►
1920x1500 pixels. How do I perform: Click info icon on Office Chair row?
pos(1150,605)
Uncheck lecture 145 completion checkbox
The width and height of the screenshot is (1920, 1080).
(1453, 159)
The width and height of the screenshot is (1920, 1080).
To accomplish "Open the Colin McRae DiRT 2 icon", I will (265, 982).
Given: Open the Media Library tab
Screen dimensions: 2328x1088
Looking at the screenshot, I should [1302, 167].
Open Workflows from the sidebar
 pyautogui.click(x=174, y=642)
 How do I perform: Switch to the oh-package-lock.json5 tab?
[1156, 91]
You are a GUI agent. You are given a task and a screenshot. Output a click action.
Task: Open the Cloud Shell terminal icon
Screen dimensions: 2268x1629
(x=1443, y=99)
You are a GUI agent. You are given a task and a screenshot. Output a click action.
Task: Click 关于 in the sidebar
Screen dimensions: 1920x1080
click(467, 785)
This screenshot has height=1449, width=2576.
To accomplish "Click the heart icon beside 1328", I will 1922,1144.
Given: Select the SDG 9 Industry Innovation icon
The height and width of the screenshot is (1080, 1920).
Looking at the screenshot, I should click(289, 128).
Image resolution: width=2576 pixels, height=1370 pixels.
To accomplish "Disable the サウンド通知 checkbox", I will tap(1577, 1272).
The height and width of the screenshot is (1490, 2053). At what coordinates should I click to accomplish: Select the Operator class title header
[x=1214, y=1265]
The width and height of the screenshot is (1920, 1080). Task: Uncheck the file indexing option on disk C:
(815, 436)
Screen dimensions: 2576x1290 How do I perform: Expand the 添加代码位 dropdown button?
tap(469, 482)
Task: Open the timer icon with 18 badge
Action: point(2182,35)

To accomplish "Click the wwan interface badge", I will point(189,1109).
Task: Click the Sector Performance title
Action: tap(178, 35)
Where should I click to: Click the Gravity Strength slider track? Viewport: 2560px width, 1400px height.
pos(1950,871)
◄
*Task description*: Give every entry again, exactly as it reads.

*Exercise solution*:
1920x1500 pixels. How do I perform: Click info icon on Office Chair row?
pos(1150,605)
Uncheck lecture 145 completion checkbox
The width and height of the screenshot is (1920, 1080).
(1453, 159)
The width and height of the screenshot is (1920, 1080).
To accomplish "Open the Colin McRae DiRT 2 icon", I will (265, 982).
Given: Open the Media Library tab
Screen dimensions: 2328x1088
Looking at the screenshot, I should [1302, 167].
Open Workflows from the sidebar
 pyautogui.click(x=174, y=642)
 How do I perform: Switch to the oh-package-lock.json5 tab?
[1156, 91]
You are a GUI agent. You are given a task and a screenshot. Output a click action.
Task: Open the Cloud Shell terminal icon
Screen dimensions: 2268x1629
(x=1443, y=99)
You are a GUI agent. You are given a task and a screenshot. Output a click action.
Task: Click 关于 in the sidebar
Screen dimensions: 1920x1080
click(467, 785)
This screenshot has height=1449, width=2576.
To accomplish "Click the heart icon beside 1328", I will 1922,1144.
Given: Select the SDG 9 Industry Innovation icon
The height and width of the screenshot is (1080, 1920).
Looking at the screenshot, I should click(289, 128).
Image resolution: width=2576 pixels, height=1370 pixels.
To accomplish "Disable the サウンド通知 checkbox", I will tap(1577, 1272).
The height and width of the screenshot is (1490, 2053). At what coordinates should I click to accomplish: Select the Operator class title header
[x=1214, y=1265]
The width and height of the screenshot is (1920, 1080). Task: Uncheck the file indexing option on disk C:
(815, 436)
Screen dimensions: 2576x1290 How do I perform: Expand the 添加代码位 dropdown button?
tap(469, 482)
Task: Open the timer icon with 18 badge
Action: point(2182,35)

To accomplish "Click the wwan interface badge", I will point(189,1109).
Task: Click the Sector Performance title
Action: tap(178, 35)
Where should I click to: Click the Gravity Strength slider track? Viewport: 2560px width, 1400px height.
pos(1950,871)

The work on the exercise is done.